Coloring area between lines with matplotlib

Hello, everyone,

I’m currently at the Z-Scores mission of the statistics course and at some point we are asked to draw a kde plot to check whether the price of a house in a given sample is reasonable or not.

Dataquests asks us to plot a chart that looks a bit like this:

However, I wanted to highlight the area between the red and the yellow line, which describe the lower and the upper limit of the standard deviation.

I know i can fill the whole line under the KDE line with plt.fill_between(). I also know I can draw a polygon with plt.axvspan().
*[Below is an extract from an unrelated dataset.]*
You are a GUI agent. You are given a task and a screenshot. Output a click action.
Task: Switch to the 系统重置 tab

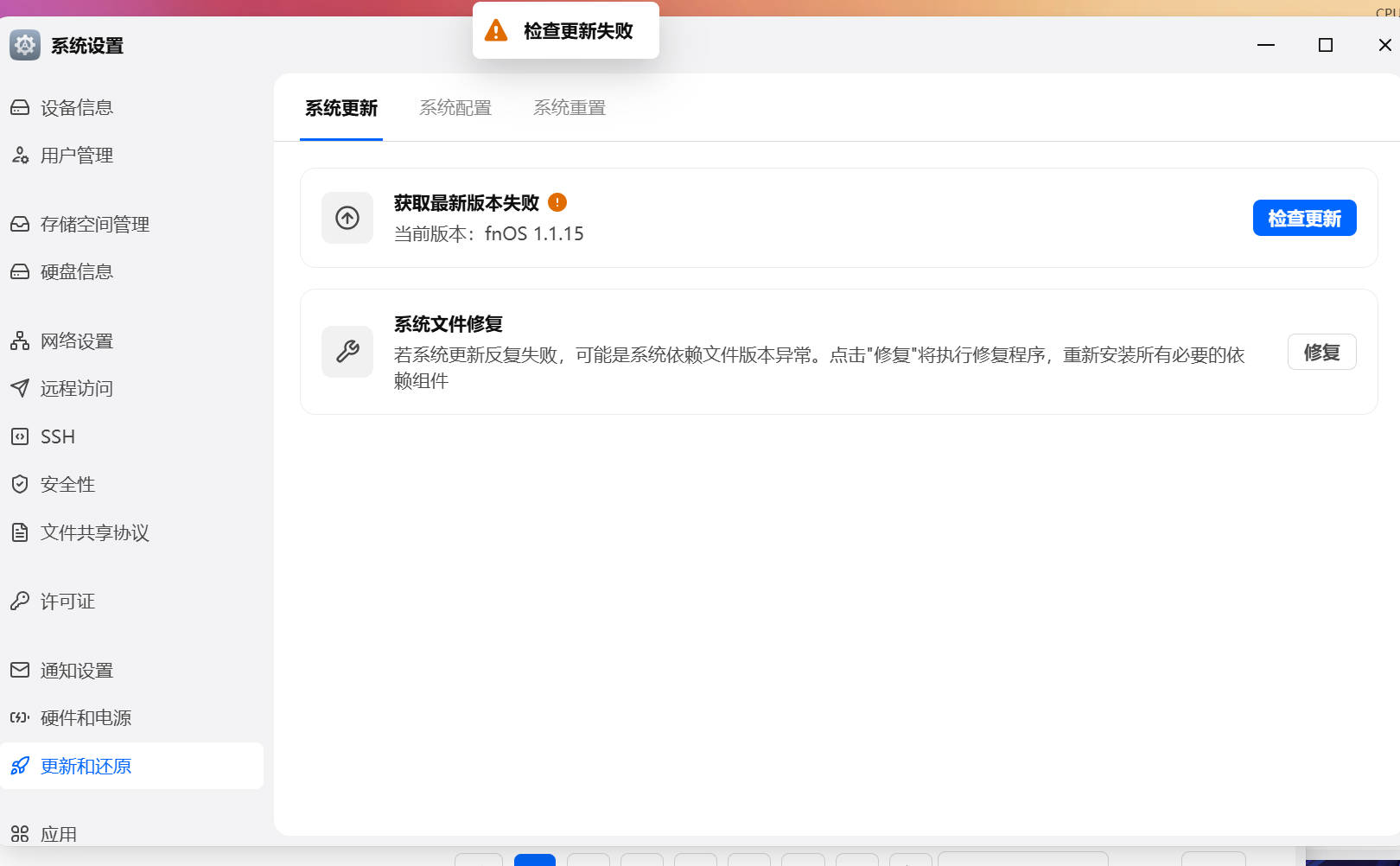570,108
But I can’t find a way to fill the area under the KDE line, but restrict the shade to the part of the graphic between the red and yellow lines.

The furthest I got is the following plot:

Does anyone have any idea how to highlight the area under the curve ?

Thanks in advance.

1 Like

Hi @celioxf,

I tried to create a sample plot of what you described and here is how I made it:

import matplotlib.pyplot as plt
import numpy as np
import scipy.stats as stats
import math
mu = 0
variance = 1
sigma = math.sqrt(variance)
x = np.linspace(mu - 3*sigma, mu + 3*sigma, 100)
plt.plot(x, stats.norm.pdf(x, mu, sigma))
plt.axvline(-1, color='red')
plt.axvline(1, color='green')
plt.fill_between(x[(1 >= x) & (x >= -1)], 0, stats.norm.pdf(x[(1 >= x) & (x >= -1)], mu, sigma), color='grey', hatch='//', alpha=0.2)
plt.ylim([0, max(stats.norm.pdf(x, mu, sigma)) * 1.2])
plt.show()

image

I hope this will help you to figure that out. :slightly_smiling_face:

Best,
Sahil

1 Like

Hey, Sahil. Thank for the reply. It’s been quite some time, since I’ve posted it here, I didn’t expect to get an answer anymore. However, your code did give me some insight on how to filter the arrays to pass as the x and y arguments of the fill_between() function from matplotlib.

Finding the data for the arrays was tricky though and I had to search for help on stackoverflow.

Here is how I did it:

  1. Got the coordinates of the lines from the Axes object
  2. Transformed this into a DataFrame
  3. Filtered the DataFrame to find the coordinates I wanted
  4. Passed the arrays to the fill_between function.

In the end, it looked like this:

Finding the coordinates was the most difficult part and I’d like to use this opportunity to ask, if there is a neater way to do it. Also, while I’m happy enough with the plot as it is, I couldn’t get the shaded area to go all the way to the x-axis - maybe it has to do with the fact, that I’m using a kernel density plot and not a line plot like you did.

Thanks for the help again and send me reply if you can come up with a simpler way to get the x and y arrays for the function [edit to make it more explict, I mean the example.lines[0]get_data().

1 Like

Hi @celioxf, You can fix this issue by setting the y-axis limit as I did in my plot:

Best,
Sahil